Lacking the rebellious streak of their Kurdish and Shia neighbors, Christians were relatively well treated under the Saddam Hussein regime. Top Saddam deputy and minister Tariq Aziz—who died in Iraqi custody in early June—was himself Christian, born with the name Mikhail Yuhanna. And in the power vacuum that followed Hussein’s toppling, Iraqi Christians increasingly became the target of religious extremists.

“The first two car bombs in Telaskof were in 2007,” says Azabo.

Driving along the road between Telaskof and Alqush he points to a destroyed tractor in an adjacent field.

“You see this machine? This area, one child died because ISIS put mines in the earth. A child, just 13 years old! He died,” Azabo exclaims. “He was working the earth, and landmine!”

“Look around,” he continues. “Did Bush make this place better?”

The majority of Iraq’s Christians are ethnic Assyrians, largely of the Chaldean Catholic sect, but also including Orthodox and other groups. In ancient times the pagan Assyrians built an empire that stretched as far as Egypt. With its capital at Nineveh, near modern Mosul, Assyria’s armies became the terror of the Near East and frequent enemies of the Old Testament’s Israelites. But at the dawn of the Christian era, the Assyrians were quick to adopt the new faith, making them among the oldest Christian communities in the world.

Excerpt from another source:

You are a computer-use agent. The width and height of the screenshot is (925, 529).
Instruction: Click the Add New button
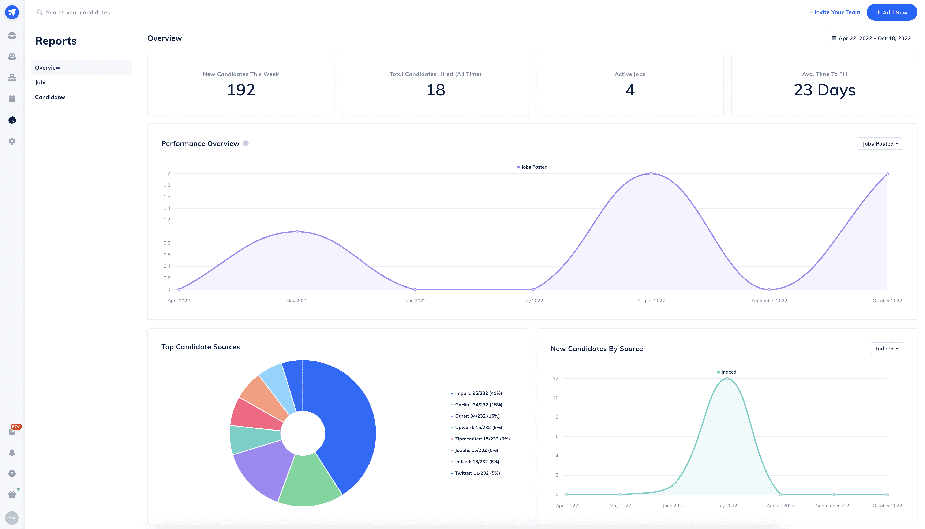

That history and steadfastness to the faith has not been able to overcome the latest conflicts. 

The U.S. State Department’s 2005 Report on International Religious Freedom showed Iraq’s Christians had dropped from 1.4 million in 1987 to only around a million at the beginning of the U.S.-led invasion. In its 2013 report, that number dropped under 500,000, and that was before Mosul fell to ISIS in 2014. Today, some estimates place the total number of remaining Iraqi Christians as low as 200,000.

“All my family is leaving Iraq. My brother and sister have now arrived in Australia. My other sister is now waiting in Lebanon to go to Australia. My father and mother this week arrived in Australia,” Azabo says. “I am the only one still here.”

When asked why he didn’t follow his family Down Under, Azabo said he had a duty to his flock to remain. “Leave now? No. I’ll stay,” he says. “Why? I’m a priest.”

Hana, now inside the relative safety of his high-walled church in Alqush, following the Ngara funeral, says he still returns to Telaskof regularly for cleaning and church maintenance. ISIS vandalized the house of worship, smashing its porcelain Virgin Mary statues and toppling the crosses on its steeples. They also left improvised explosive devices (IEDs) in many of the town’s homes and shops, making some neighborhoods no-go areas to this day.

Hana’s efforts have restored St. George’s steeple crosses, and workers have gingerly re-erected its statues. Hana says the building is ready for the day the living also decide to return to Telaskof, although he concedes this may be wishful thinking.

“Right now no one is considering moving back to Iraq,” he laments. “But this is our village and we love it.”

“Now we have lost everything,” Azabo adds. “But in the end, we still have our faith, and hope.”